The media termed the group indignados, or “indignants”. However, most of the participants refused to dwell on the systems they were fighting against, quickly placing their energies into something more constructive: the creation of “real democracy” in the square and beyond.

Miguel Catania had never been involved in activism before 2011, but on 15 May decided that he would add his voice to the tens of thousands of others who were fed up with how politics was playing out in his country. While Richard Bartlett and his fellow Wellingtonians are still visibly enthused when recounting their initial experiences of consensus process, Miguel is much more subdued in his descriptions of Day One in Puerta del Sol:

“The first assembly we did was very natural. Maybe there wasn’t somebody doing proper moderation to get to consensus. Anyway, in a natural way, we did it, because there were no leaders, there was nobody controlling things… it is a natural way of organising people in such situations. Like when you are among friends and want to take a decision to go to the movies, you are using this kind of process. You try to see other points of view, make everyone happy. It was a bit like this. We wanted to have a decision and of course we wanted everyone to be in the decision. It was a proper, natural process.”

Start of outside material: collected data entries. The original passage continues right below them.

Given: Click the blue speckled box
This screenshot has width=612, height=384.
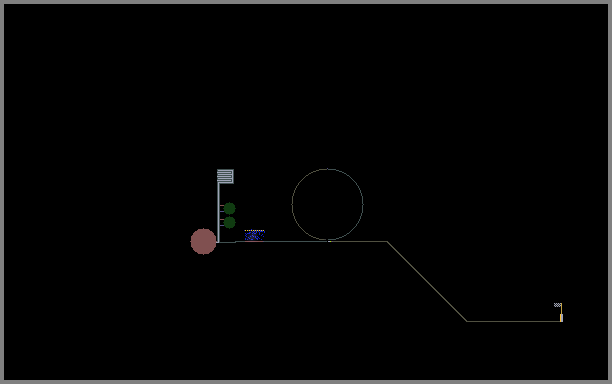Looking at the screenshot, I should click(x=254, y=235).
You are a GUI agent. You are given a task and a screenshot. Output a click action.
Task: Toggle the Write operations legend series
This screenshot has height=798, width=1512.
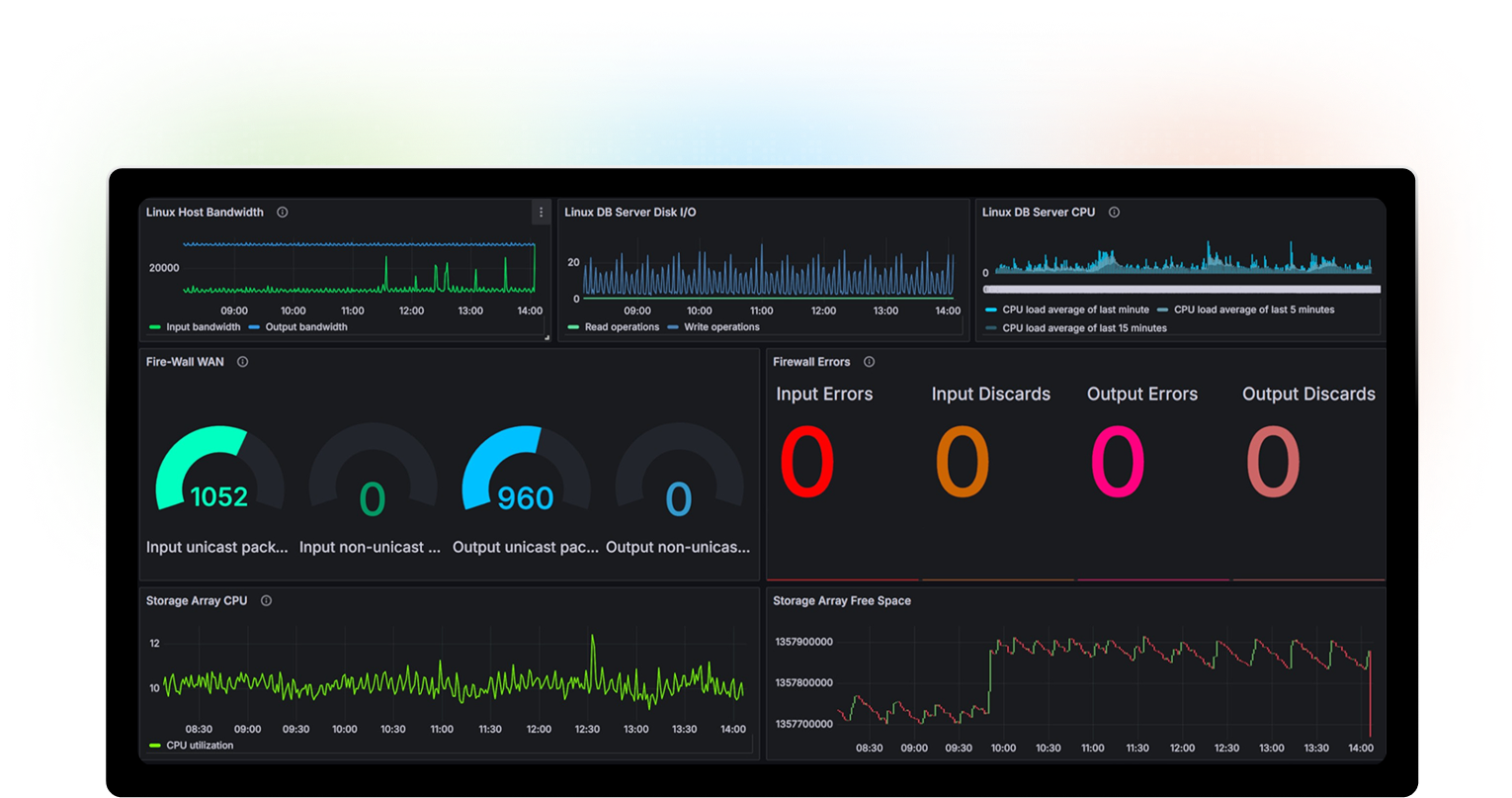[721, 327]
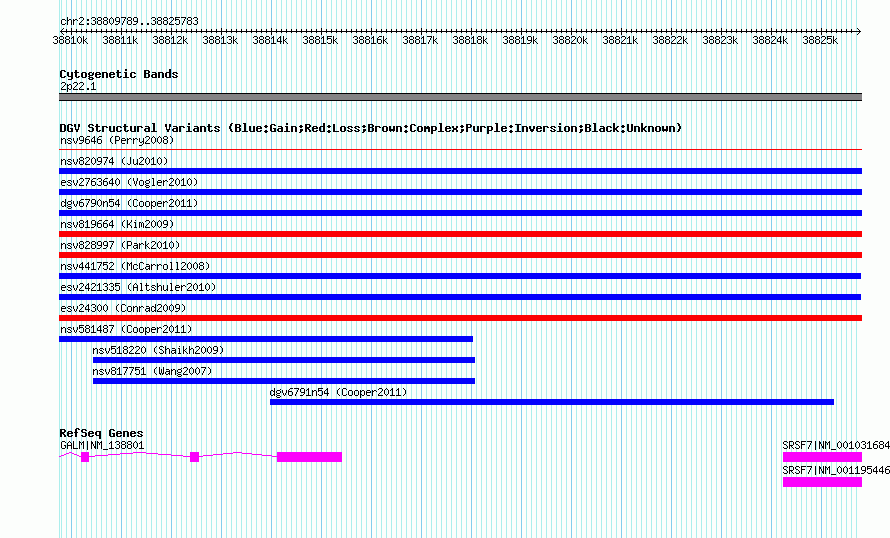Click the nsv441752 (McCarroll2008) variant label

click(x=135, y=266)
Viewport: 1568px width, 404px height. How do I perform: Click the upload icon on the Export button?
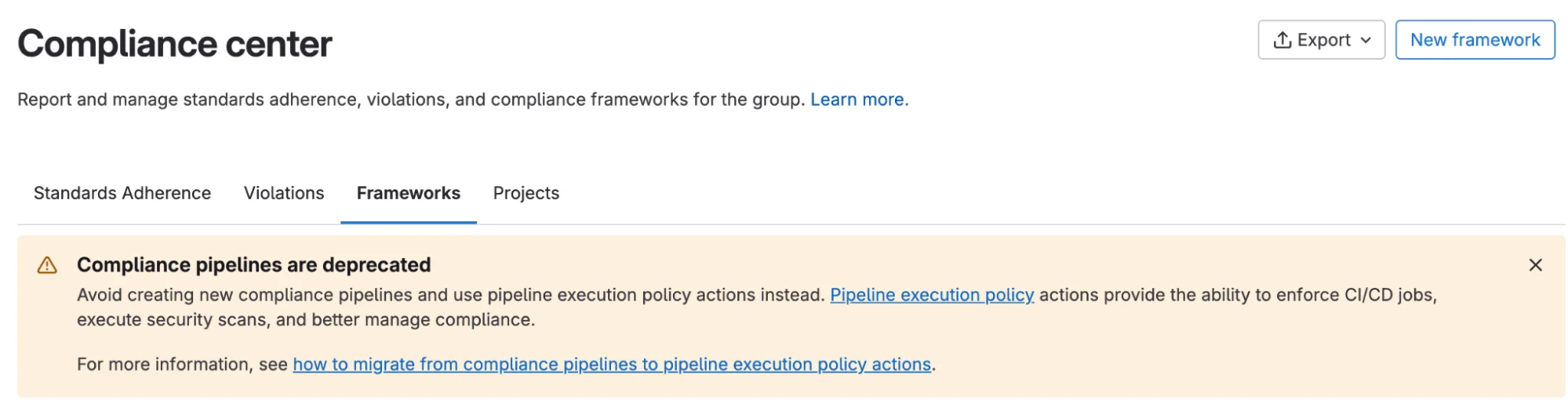point(1282,40)
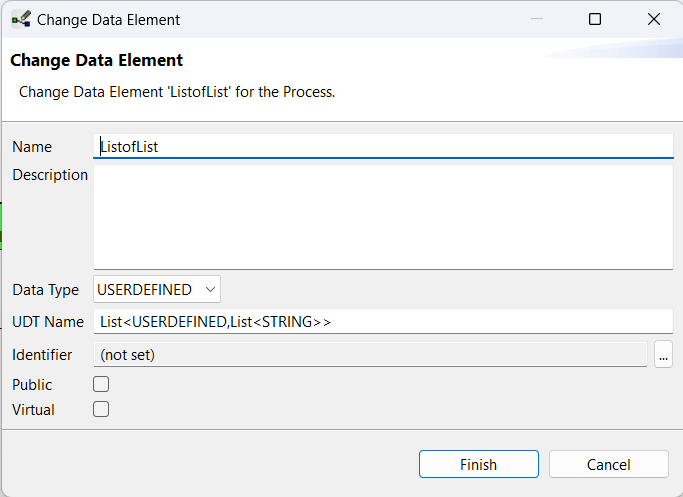
Task: Click inside the empty Description text area
Action: point(383,217)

In this case, the decision was to stay the night in the square. The basics of the process began to emerge via the input of a small core of veteran activists. These were largely people who had participated in the Global Justice Movement in the early 2000s and who began to introduce the hand signals that had been used in the street protests against the World Trade Organization in Seattle in 1999.

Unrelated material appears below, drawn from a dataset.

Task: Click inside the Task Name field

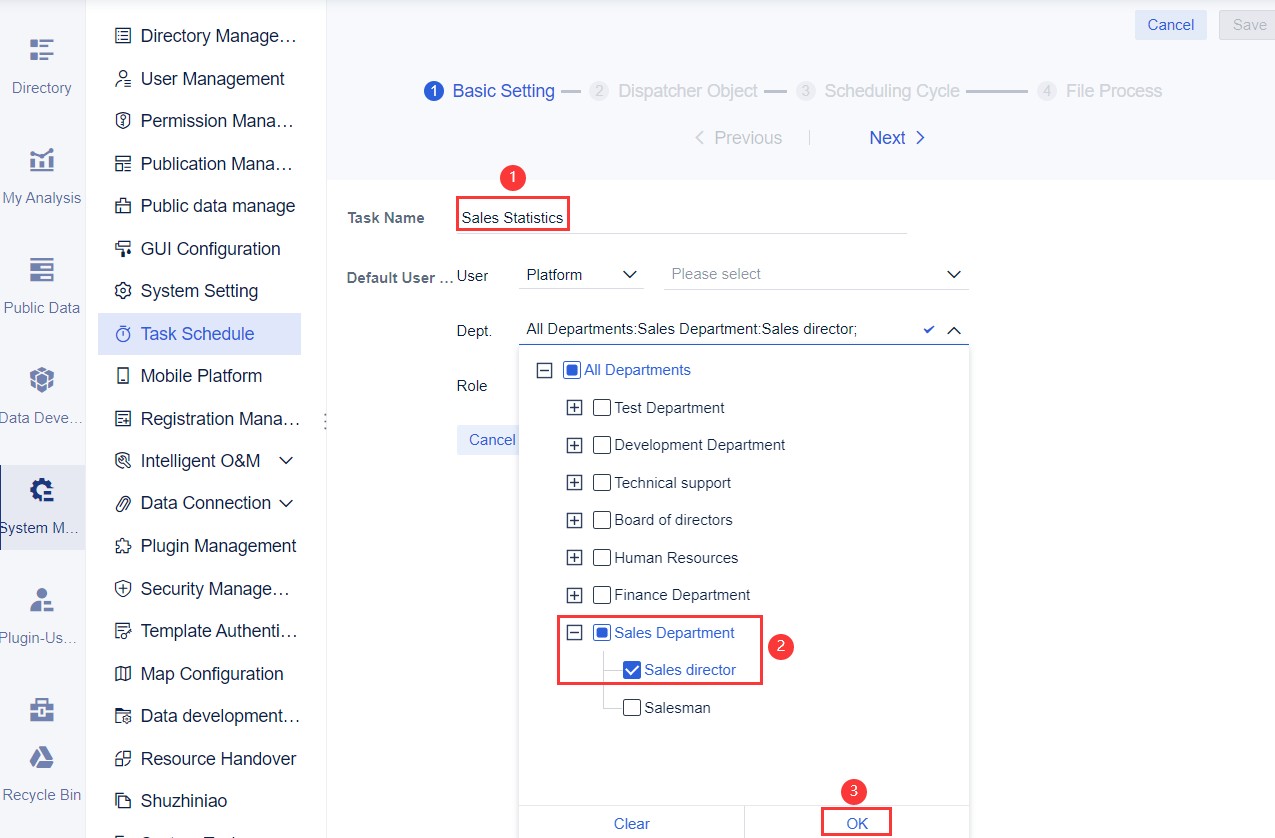Action: tap(512, 213)
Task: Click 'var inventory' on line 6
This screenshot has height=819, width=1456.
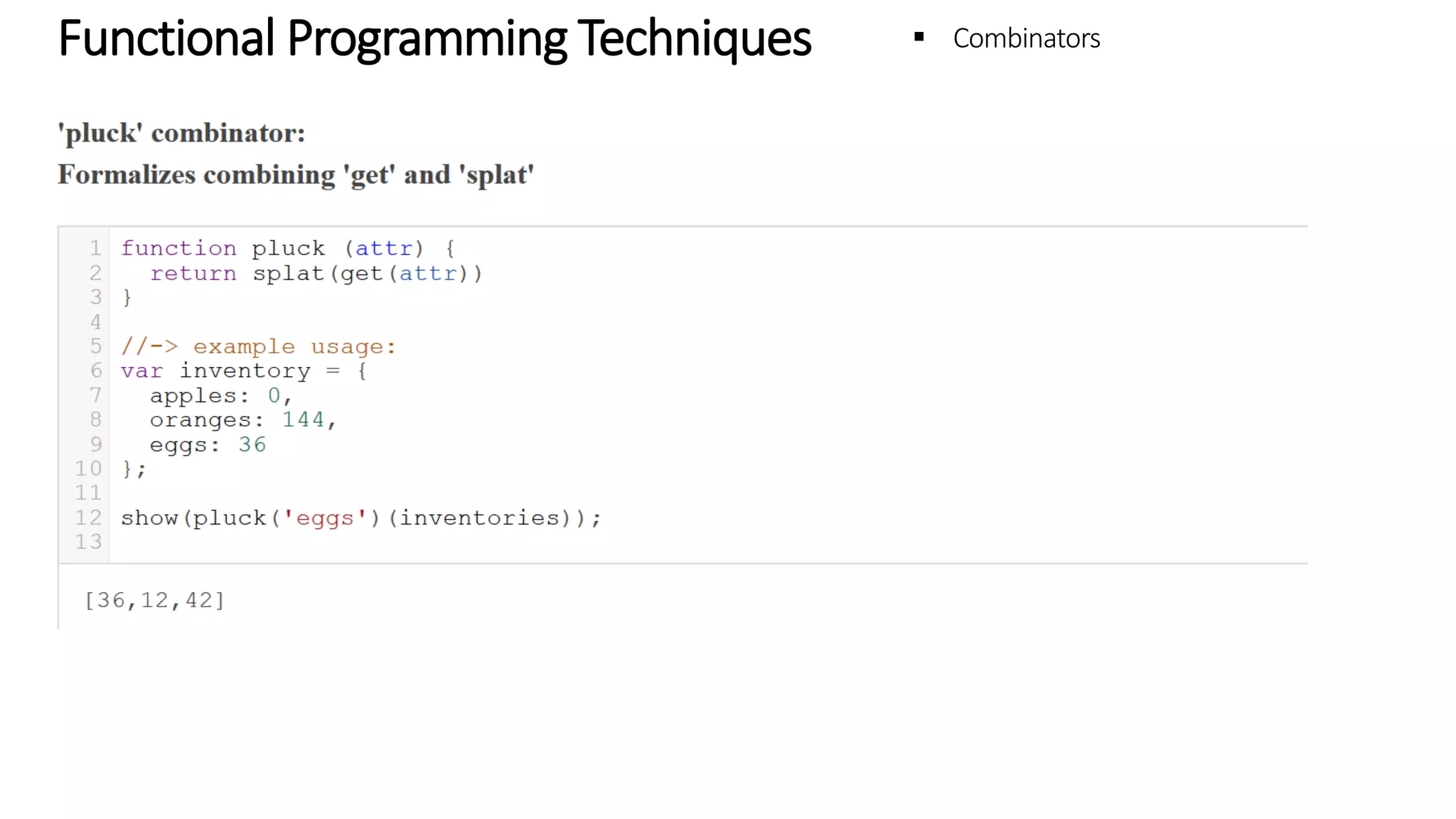Action: point(215,371)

What became clear within a few days in Puerta del Sol was that a pure consensus process was unlikely to work with such large numbers. The aim for 100% agreement continued, but with space to enable the group to move ahead if 100% consensus wasn’t proving possible.

In Miguel’s view, this was not in contradiction. Rather than a literal interpretation of the word, the 15-M activists moved towards a spirit of consensus that aimed to bring more and more of the group into dialogue and gradual agreement about a question, but without allowing a minority to prevent a process from moving forward. This process was about collaborative improvement of proposals through open discussion, rather than purely about the number of people who backed the specifics of the proposal in the end.

In the weeks that Puerta del Sol remained occupied, it quickly became clear that the square was not the right place to do the kinds of organising that were needed to confront the plethora of problems that Spanish communities were facing. The local nature of evictions, electricity cut-offs, food prices and other issues – along with ongoing police repression – led to the localisation of assemblies that summer, with hundreds of smaller groups forming in neighbourhoods around Madrid and most other Spanish cities.

And while many criticised the consensus process used in Puerta del Sol for its unwieldy and often epic meetings, variations on the method again became the standard process in each of the neighbourhood assemblies that emerged. Though challenging, the fundamental consequences of adopting any other system that offered less widespread input were consistently shot down.

But the processes used in Puerta del Sol and elsewhere in Spain didn’t just become more localised. They also spread like seeds on the wind, as several 15-M activists found themselves in New York City that summer, and brought a few significant hand gestures along with them.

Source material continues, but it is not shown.